El Perro Fumando and I are looking at buying a home to start our married life together. Trouble is, we’re in a major metropolitan market like DC; we’re young and though we have decent jobs, relatively poor. So a “home” was immediately downgraded to “a townhome or condo.” And condos are no good since you really don’t own anything. You pretend you own a bit of sky encased in your little box. So townhome it is. What with the unbridled construction of ugly oversized McMansions and nothing else, the supply of lower-cost but still decent housing is slim, and entirely in the owner re-sell market, but they are out there.

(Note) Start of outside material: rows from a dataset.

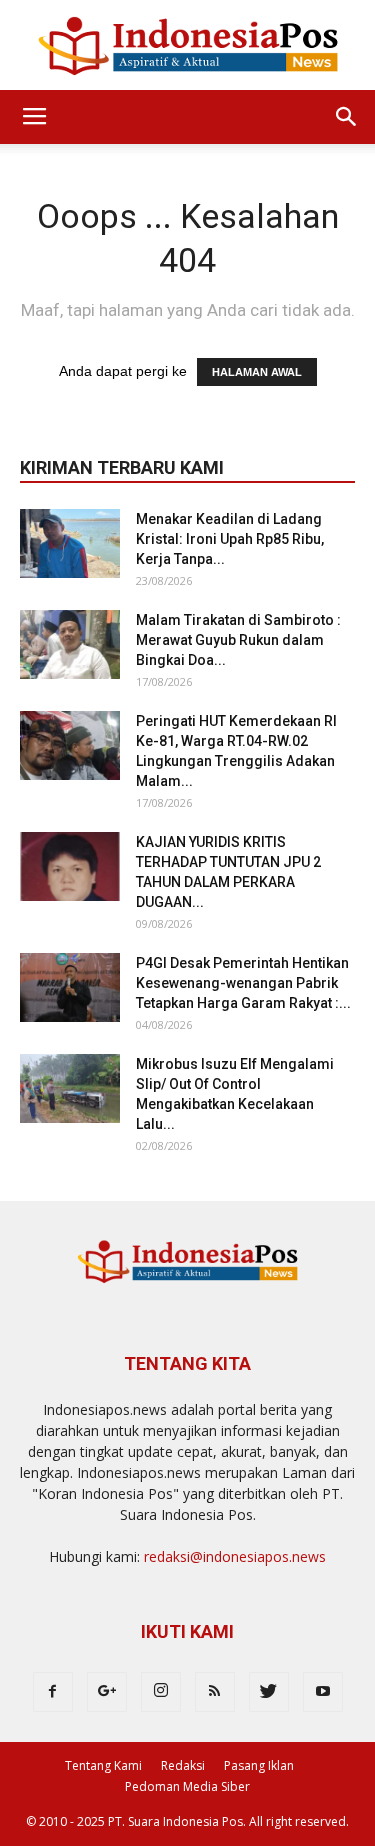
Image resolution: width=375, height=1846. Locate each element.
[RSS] (215, 1692)
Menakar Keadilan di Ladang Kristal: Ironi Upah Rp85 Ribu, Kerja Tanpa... (230, 539)
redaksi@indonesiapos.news (235, 1556)
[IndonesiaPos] (187, 46)
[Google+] (107, 1692)
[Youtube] (323, 1692)
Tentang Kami (103, 1765)
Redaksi (183, 1765)
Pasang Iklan (259, 1765)
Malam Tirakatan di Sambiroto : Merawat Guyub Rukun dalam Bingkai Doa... (238, 640)
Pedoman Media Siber (187, 1786)
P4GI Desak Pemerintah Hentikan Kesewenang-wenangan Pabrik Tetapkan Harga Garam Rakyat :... (243, 983)
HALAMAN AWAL (257, 372)
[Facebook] (53, 1692)
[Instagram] (161, 1692)
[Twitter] (269, 1692)
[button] (347, 117)
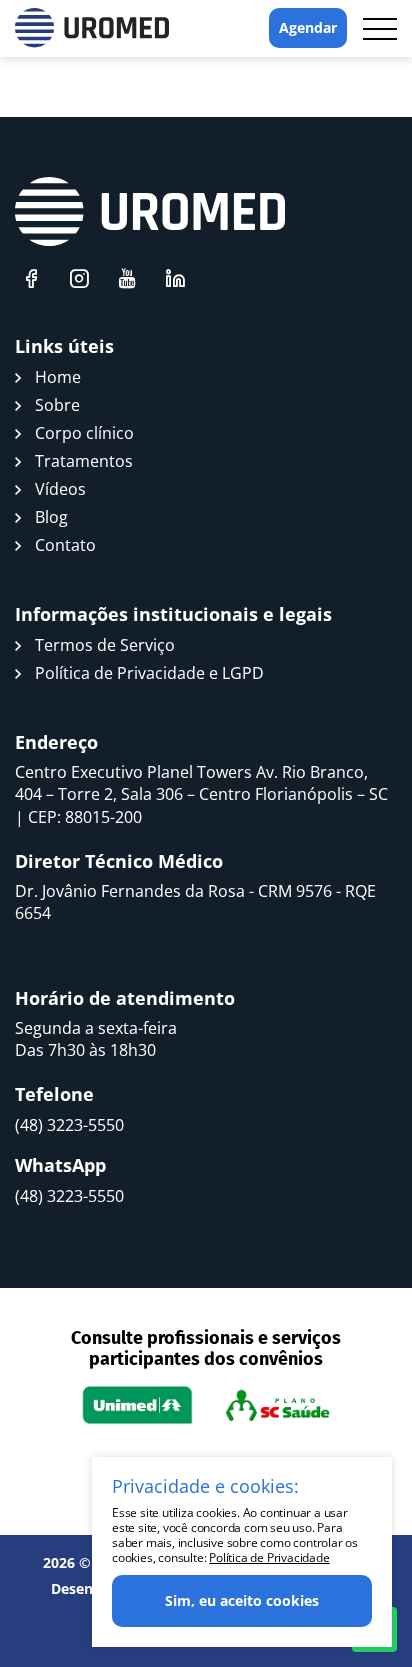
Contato (65, 545)
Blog (51, 517)
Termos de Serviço (105, 645)
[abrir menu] (380, 29)
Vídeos (60, 489)
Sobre (57, 405)
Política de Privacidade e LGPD (149, 673)
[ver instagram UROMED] (79, 278)
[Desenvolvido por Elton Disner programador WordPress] (150, 212)
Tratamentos (84, 461)
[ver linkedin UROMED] (175, 278)
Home (58, 377)
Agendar (308, 27)
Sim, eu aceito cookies (242, 1600)
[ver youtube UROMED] (127, 278)
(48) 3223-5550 (69, 1125)
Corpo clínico (84, 433)
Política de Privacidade (269, 1557)
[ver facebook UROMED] (31, 278)
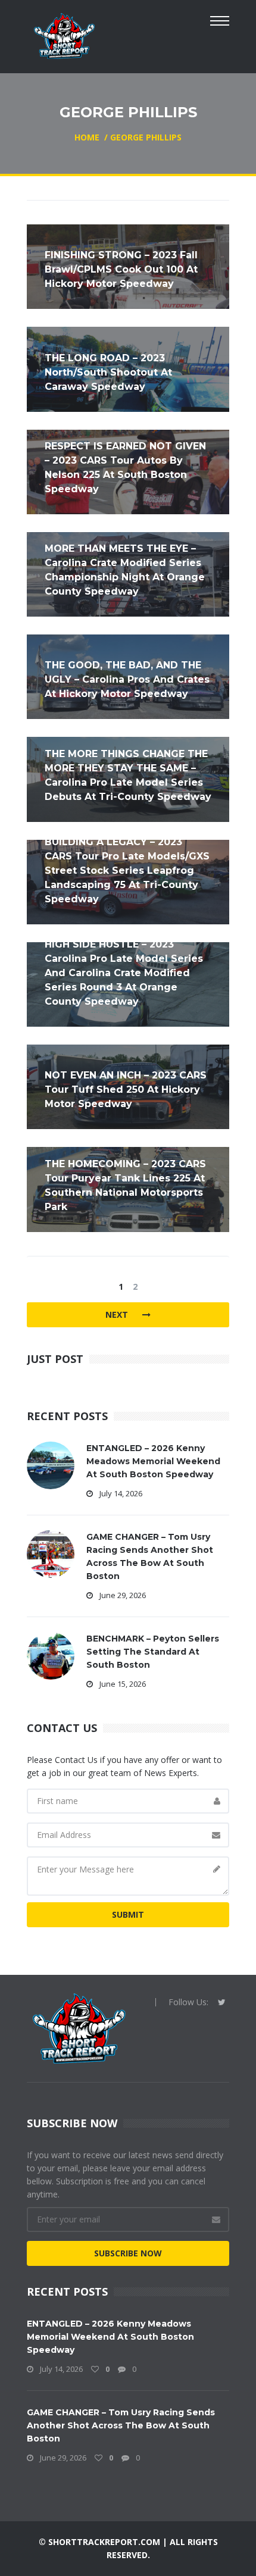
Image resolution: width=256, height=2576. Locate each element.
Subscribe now (128, 2253)
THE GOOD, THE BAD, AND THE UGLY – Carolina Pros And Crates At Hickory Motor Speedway (127, 679)
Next (117, 1314)
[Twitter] (222, 2002)
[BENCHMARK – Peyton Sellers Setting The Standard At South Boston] (50, 1654)
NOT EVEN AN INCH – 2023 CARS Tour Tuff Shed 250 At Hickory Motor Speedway (126, 1089)
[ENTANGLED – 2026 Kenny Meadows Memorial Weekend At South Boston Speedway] (50, 1464)
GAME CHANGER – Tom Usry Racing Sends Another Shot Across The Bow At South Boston (121, 2425)
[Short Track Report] (64, 34)
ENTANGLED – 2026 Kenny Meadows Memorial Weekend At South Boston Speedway (153, 1461)
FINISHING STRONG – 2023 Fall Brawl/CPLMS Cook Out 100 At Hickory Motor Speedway (121, 269)
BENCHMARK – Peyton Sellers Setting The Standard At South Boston (152, 1651)
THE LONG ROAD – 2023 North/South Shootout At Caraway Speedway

We get an agent, we look, we go to a few places that don’t meet our needs. We find one that does, admittedly for about $10000 more than we were really hoping, but we knew it was bound to happen in order to live in a competitive market, and in a town in said metro area where we can actually feel somewhat safe. But the place itself is solid. One owner since it was built, new (and decent model) appliances, good looking community and location. So we put in our bid. Hoping to get a little deal (and because we wouldn’t mind the help), we ask for $3000 lower than the list, and also ask for 3% closing assistance.
Get a call from our agent, who got a call from the selling agent. There’s one other offer in as of this afternoon, with the selling agent going to the seller this evening to make a decision. And compared to the other offer, our audacity to not automatically bow to the list price, and our hope to get some assistance on closing costs basically gives the townhouse to the other potential buyer because their offer doesn’t have our strings. But because the agent has not yet gone to the seller, she’s giving us a chance to revise. We had been going with the lower price and assistance not because we can’t pay the list without assistance, but because we were hoping we wouldn’t have to. So we revise to list price (that $3000 really was a token reduction in the price anyway) and drop our assistance request to 1%, hoping it makes us more competitive, but still not completely just caving to the seller’s demands (though really, we are).
Our agent calls to say that the loan officer we’d been working with for the preapproval in order to get this whole ball rolling had been contacted by the selling agent to make sure our credit really was fine, that we really could pay what we said we could pay. We can, the loan officer answers. The agent says this is good news, we’re being taken seriously.
So now we’re playing the waiting game to see if we’re the selected offer on a townhome that will meet our needs, that we do have the ability to purchase, but for more than any small first townhome should really sell for. Damned McMansions and the absense of any new construction under 3000 sqft.